• [Work to complete]: An exact copy of the data below is required; return it in full.

(Provided information)

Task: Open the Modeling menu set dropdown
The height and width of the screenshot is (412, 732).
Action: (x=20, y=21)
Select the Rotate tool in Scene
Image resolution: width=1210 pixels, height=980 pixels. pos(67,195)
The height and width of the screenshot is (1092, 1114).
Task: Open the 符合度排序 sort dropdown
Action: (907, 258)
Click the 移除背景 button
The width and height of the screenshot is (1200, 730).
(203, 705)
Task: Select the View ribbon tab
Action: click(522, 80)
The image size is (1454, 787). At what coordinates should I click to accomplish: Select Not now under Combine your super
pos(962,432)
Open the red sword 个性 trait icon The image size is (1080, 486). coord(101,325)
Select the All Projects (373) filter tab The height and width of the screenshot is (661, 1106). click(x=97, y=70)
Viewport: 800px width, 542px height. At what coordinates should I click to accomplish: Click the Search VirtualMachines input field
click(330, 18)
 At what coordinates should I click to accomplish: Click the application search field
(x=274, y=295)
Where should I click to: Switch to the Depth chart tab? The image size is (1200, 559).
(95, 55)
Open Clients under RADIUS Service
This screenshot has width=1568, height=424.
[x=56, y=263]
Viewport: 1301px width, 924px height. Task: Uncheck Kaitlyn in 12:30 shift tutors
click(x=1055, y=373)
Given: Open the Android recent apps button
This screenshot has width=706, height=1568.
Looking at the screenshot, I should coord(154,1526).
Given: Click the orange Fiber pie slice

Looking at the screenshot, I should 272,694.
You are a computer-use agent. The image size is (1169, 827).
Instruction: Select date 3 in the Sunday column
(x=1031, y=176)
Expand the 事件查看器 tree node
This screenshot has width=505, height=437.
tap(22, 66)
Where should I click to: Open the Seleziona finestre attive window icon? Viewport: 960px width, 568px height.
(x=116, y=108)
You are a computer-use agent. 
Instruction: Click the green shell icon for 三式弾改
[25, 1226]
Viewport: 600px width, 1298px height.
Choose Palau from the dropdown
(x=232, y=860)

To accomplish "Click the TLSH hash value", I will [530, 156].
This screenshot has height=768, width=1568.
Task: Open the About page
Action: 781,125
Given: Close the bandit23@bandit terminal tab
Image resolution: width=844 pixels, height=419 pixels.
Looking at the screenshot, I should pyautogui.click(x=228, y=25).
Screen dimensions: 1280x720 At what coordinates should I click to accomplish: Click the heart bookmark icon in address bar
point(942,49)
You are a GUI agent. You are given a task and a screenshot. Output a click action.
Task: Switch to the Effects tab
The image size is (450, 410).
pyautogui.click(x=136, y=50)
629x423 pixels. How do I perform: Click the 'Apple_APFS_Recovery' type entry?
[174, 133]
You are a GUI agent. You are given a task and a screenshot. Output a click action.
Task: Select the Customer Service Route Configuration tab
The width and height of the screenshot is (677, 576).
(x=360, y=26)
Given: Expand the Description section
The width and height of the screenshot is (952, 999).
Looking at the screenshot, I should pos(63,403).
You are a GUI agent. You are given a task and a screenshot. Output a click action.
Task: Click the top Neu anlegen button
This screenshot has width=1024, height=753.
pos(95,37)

(End Provided information)

• [Answer section]:
Task: Open the Modeling menu set dropdown
The height and width of the screenshot is (412, 732).
Action: (x=20, y=21)
Select the Rotate tool in Scene
Image resolution: width=1210 pixels, height=980 pixels. pos(67,195)
The height and width of the screenshot is (1092, 1114).
Task: Open the 符合度排序 sort dropdown
Action: (907, 258)
Click the 移除背景 button
The width and height of the screenshot is (1200, 730).
(203, 705)
Task: Select the View ribbon tab
Action: click(522, 80)
The image size is (1454, 787). At what coordinates should I click to accomplish: Select Not now under Combine your super
pos(962,432)
Open the red sword 个性 trait icon The image size is (1080, 486). coord(101,325)
Select the All Projects (373) filter tab The height and width of the screenshot is (661, 1106). click(x=97, y=70)
Viewport: 800px width, 542px height. At what coordinates should I click to accomplish: Click the Search VirtualMachines input field
click(330, 18)
 At what coordinates should I click to accomplish: Click the application search field
(x=274, y=295)
Where should I click to: Switch to the Depth chart tab? The image size is (1200, 559).
(95, 55)
Open Clients under RADIUS Service
This screenshot has width=1568, height=424.
[x=56, y=263]
Viewport: 1301px width, 924px height. Task: Uncheck Kaitlyn in 12:30 shift tutors
click(x=1055, y=373)
Given: Open the Android recent apps button
This screenshot has width=706, height=1568.
Looking at the screenshot, I should coord(154,1526).
Given: Click the orange Fiber pie slice

Looking at the screenshot, I should 272,694.
You are a computer-use agent. The image size is (1169, 827).
Instruction: Select date 3 in the Sunday column
(x=1031, y=176)
Expand the 事件查看器 tree node
This screenshot has width=505, height=437.
tap(22, 66)
Where should I click to: Open the Seleziona finestre attive window icon? Viewport: 960px width, 568px height.
(x=116, y=108)
You are a computer-use agent. 
Instruction: Click the green shell icon for 三式弾改
[25, 1226]
Viewport: 600px width, 1298px height.
Choose Palau from the dropdown
(x=232, y=860)

To accomplish "Click the TLSH hash value", I will [530, 156].
This screenshot has height=768, width=1568.
Task: Open the About page
Action: 781,125
Given: Close the bandit23@bandit terminal tab
Image resolution: width=844 pixels, height=419 pixels.
Looking at the screenshot, I should pyautogui.click(x=228, y=25).
Screen dimensions: 1280x720 At what coordinates should I click to accomplish: Click the heart bookmark icon in address bar
point(942,49)
You are a GUI agent. You are given a task and a screenshot. Output a click action.
Task: Switch to the Effects tab
The image size is (450, 410).
pyautogui.click(x=136, y=50)
629x423 pixels. How do I perform: Click the 'Apple_APFS_Recovery' type entry?
[174, 133]
You are a GUI agent. You are given a task and a screenshot. Output a click action.
Task: Select the Customer Service Route Configuration tab
The width and height of the screenshot is (677, 576).
(x=360, y=26)
Given: Expand the Description section
The width and height of the screenshot is (952, 999).
Looking at the screenshot, I should pos(63,403).
You are a GUI agent. You are given a task and a screenshot. Output a click action.
Task: Click the top Neu anlegen button
This screenshot has width=1024, height=753.
pos(95,37)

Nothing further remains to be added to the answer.